“Many predictive maintenance, monitoring and damage-detection technologies are dependent on cellular for safe and reliable operability,” says Colin Abrey of Nextivity 

The digitization of manufacturing and production line processes is driving demand for embeddable tech, self-guiding vehicles, connected conveyor belts and intelligent machines capable of performing complicated tasks with little to no human intervention. No longer the stuff of science fiction, these autonomous systems are already showing their true worth in supply chain and logistics. Industrial robots can significantly improve speed and accuracy of routine operations, increase efficiency through side-by-side deployment with shopfloor staff and dramatically reduce the risk of injury when working at height.

Changing expectations are redefining industrial supply chains 

Fuelled predominantly by growing consumer expectations for 24-hour order fulfilment, never has competitive pressure in the supply chain space been greater. This has been accelerated further because of Covid-19, with manual fulfilment processes on the verge of becoming unsustainable. Digitization and automation are needed, not only to retain the bottom line and to minimize unnecessary in-person contact in historically busy goods in/out areas, but to enable industrial supply chains to better withstand any future pandemics.

Industrial robots can generate different kinds of challenges

Although process automation speeds up assembly lines by removing the need for human involvement in the selection of interchangeable components, it is becoming increasingly apparent that many industrial robots, instead of streamlining production, are serving to accentuate the situation as “more haste less speed” tactics can often be counterproductive. Super-fast production lines carried out by inexhaustible machines are driving up worker fulfilment targets, putting factory and warehouse operatives under increasing pressure to meet these challenging targets. To optimize digital production lines while ensuring compliance with health and safety rules, associated maintenance and damage detection processes must also be automated to ensure the smooth and safe running of colossal machines, such as floor to ceiling racking infrastructures, automated conveyor belts and other assembly line systems to minimise risk and maintain a safe working environment.

And the larger the facility, the more important this becomes. Current day warehouses and distribution centres comprise movable floor-to-ceiling racking and an abundance of AGVs (automated guided vehicle systems) that are controlled via sophisticated traffic light style systems. Amidst these robots are large teams of shop floor staff, and if a racking structure, for example, is pushed out of line due of a collision causing an operational failure, structural collapse or injury, the cost in lost time or damage to goods is serious in itself, but the potential for large compensation claims can be huge.

Cellular coverage is integral to machine safety in IoT facilities

Although large industrial facilities are awash with IoT devices needed for process automation and around the clock operations, most of these buildings do not have reliable mobile phone coverage in their manufacturing, storage and goods in-and-out handling areas. This is because their iron and concrete structures hamper the penetration of mobile signals, particular the higher frequency 4G and 5G ones. Apart from being a commercial inconvenience and presenting a serious health and safety concerns, the obligatory rack damage detector systems, and indeed other predictive maintenance technologies, which are pivotal to sustained equipment and staff safety, often require cellular coverage to send data to the monitoring/control centre and trigger an incident.  More importantly cellular is central to most M2M communications in existing IoT networks because its readily accessible (in theory at least), it’s cheap, and, with encryption, it’s secure.

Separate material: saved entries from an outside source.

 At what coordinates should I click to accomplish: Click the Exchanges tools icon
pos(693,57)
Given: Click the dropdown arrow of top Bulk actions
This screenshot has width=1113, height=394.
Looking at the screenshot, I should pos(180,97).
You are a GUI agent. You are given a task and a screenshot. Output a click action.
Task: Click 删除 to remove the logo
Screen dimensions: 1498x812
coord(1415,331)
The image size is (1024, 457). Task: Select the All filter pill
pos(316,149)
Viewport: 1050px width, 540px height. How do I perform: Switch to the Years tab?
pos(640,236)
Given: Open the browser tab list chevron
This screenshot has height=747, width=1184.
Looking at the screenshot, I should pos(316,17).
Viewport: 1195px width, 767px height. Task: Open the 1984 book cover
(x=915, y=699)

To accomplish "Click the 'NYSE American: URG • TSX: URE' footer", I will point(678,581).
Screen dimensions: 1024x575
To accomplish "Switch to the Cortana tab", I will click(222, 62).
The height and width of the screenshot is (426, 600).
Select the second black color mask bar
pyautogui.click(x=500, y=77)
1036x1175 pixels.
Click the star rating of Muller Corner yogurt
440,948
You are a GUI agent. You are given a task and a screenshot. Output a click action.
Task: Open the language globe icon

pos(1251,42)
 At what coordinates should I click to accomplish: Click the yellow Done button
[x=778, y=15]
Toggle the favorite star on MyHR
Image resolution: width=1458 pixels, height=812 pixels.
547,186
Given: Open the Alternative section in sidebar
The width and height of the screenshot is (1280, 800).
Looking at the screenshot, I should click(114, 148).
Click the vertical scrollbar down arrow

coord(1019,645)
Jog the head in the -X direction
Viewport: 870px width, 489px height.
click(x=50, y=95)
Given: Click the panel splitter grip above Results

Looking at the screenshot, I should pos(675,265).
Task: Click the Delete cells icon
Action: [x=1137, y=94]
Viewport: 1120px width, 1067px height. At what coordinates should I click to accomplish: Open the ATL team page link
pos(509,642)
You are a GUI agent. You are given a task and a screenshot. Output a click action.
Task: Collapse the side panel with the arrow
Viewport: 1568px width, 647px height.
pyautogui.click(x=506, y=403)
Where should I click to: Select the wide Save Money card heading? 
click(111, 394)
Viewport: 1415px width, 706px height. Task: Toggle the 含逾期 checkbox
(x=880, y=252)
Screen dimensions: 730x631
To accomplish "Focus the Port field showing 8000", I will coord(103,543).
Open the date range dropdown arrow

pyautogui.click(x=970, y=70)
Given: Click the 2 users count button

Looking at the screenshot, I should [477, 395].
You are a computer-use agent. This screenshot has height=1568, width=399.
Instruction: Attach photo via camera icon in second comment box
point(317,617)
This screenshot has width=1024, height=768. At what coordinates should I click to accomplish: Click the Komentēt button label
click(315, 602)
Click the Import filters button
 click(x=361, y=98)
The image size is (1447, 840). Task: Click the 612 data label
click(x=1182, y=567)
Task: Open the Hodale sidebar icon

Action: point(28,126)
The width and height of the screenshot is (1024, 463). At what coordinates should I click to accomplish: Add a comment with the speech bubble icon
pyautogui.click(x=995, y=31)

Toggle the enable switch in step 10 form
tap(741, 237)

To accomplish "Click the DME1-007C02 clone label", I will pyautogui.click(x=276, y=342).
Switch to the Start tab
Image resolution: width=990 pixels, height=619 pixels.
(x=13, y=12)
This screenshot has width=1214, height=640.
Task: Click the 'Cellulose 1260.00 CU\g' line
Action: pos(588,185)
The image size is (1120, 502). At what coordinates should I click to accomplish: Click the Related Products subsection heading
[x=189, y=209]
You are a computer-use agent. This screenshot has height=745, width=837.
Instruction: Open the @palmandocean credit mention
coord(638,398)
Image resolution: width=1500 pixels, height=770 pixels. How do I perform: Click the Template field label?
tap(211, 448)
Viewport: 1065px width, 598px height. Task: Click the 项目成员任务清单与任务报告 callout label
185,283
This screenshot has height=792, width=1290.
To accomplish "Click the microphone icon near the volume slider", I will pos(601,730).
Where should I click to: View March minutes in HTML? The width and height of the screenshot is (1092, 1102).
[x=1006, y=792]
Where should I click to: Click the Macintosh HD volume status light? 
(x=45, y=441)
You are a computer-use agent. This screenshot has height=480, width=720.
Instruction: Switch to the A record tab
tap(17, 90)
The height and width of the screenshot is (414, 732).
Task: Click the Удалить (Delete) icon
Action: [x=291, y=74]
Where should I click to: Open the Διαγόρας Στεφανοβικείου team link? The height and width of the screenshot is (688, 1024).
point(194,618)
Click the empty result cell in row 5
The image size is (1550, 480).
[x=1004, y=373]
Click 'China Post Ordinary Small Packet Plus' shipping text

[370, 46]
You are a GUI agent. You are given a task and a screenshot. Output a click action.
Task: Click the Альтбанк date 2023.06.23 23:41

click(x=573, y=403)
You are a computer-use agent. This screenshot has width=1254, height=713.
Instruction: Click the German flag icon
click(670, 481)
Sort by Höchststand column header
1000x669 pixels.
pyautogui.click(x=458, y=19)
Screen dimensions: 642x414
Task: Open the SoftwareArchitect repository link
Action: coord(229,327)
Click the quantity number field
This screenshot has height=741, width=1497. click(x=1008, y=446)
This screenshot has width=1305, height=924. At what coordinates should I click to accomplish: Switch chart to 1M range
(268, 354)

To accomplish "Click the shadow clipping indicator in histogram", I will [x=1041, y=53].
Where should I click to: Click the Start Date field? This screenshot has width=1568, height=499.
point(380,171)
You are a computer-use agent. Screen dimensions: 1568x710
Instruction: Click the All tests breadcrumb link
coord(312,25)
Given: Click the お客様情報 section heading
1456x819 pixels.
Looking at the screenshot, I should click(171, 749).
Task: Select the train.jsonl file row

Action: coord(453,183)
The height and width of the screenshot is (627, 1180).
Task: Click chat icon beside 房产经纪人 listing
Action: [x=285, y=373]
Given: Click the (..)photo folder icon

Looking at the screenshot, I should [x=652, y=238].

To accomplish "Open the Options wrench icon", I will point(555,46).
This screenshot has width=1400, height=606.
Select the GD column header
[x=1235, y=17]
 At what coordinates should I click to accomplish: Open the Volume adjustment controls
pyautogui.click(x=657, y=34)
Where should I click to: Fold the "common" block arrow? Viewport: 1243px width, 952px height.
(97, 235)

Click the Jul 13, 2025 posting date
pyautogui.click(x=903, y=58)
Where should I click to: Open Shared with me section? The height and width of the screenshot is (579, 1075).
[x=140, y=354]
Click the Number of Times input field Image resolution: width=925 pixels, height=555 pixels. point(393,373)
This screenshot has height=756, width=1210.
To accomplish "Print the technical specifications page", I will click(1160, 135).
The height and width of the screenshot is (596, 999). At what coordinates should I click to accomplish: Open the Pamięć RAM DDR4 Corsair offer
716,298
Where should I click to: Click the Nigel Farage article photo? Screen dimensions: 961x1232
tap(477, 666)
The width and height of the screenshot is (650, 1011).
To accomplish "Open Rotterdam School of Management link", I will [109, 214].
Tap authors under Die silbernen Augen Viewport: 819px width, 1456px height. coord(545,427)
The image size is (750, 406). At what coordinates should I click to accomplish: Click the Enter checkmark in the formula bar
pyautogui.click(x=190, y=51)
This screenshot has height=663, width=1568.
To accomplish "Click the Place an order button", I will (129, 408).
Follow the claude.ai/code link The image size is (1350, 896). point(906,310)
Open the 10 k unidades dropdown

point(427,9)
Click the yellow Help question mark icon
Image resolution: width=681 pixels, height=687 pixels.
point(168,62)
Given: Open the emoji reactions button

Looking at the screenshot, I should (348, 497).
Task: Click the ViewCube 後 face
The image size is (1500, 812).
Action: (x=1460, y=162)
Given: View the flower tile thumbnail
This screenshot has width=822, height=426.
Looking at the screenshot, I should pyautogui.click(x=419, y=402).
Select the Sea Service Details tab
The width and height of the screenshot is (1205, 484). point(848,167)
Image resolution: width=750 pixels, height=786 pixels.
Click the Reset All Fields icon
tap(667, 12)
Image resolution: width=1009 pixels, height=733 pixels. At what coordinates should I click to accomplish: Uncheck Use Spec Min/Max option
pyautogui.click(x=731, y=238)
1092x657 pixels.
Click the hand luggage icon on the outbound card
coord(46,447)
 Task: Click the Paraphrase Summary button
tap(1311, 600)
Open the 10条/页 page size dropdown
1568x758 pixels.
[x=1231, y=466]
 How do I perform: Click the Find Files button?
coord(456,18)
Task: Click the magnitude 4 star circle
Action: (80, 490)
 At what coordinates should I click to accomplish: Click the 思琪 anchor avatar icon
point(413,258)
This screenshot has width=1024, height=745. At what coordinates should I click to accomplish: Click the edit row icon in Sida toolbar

Industry and manufacturing favour asset tracking over connectivity

Manufacturing, industrial warehousing and large-scale distribution centres have historically favoured asset tracking technologies over reliable cellular coverage because of the perceived high costs associated with the latter.  And until recently inbuilding coverage options were almost always limited to DAS (distributed antenna systems), which was not viable in many instances, particularly in smaller and medium facilities, because of long install times, MNO involvement, high deployment costs and the need to rip and replace existing infrastructure.

Ensuring reliable indoor mobile connectivity is no longer such an arduous task now that the rules pertaining to the use of supplementary equipment (mobile signal boosters, for example) have been relaxed by Ofcom. Facility managers can take the necessary steps to improve mobile coverage in their respective buildings using readily available equipment. The only limiting factor is that said equipment must satisfy Ofcom’s mobile repeater licence exemption specification and not many do. One such system that does tick all the boxes is Cel-Fi by Nextivity and it is currently being used to provide the cellular support needed to ensure machine safety at Tracker UK Ltd.’s manufacturing facility.

Whilst 5G is gaining traction in the large facilities via the deployment of Private 5G mobile networks, universal 5G coverage is still some way off, however, because of the infrastructure overhauls needed at carrier level to enable cloud computing and data backhaul. Moreover, when it comes to ensuring reliable 5G coverage indoors the same challenges apply, arguably even more so due to the short frequency ranges of 5G signals. In the interim, the health and safety systems operating alongside intelligent racking systems and other interconnected machines still need a reliable trigger mechanism and for the foreseeable future this will continue to be cellular. Ensuring reliable cellular coverage is neither difficult nor expensive.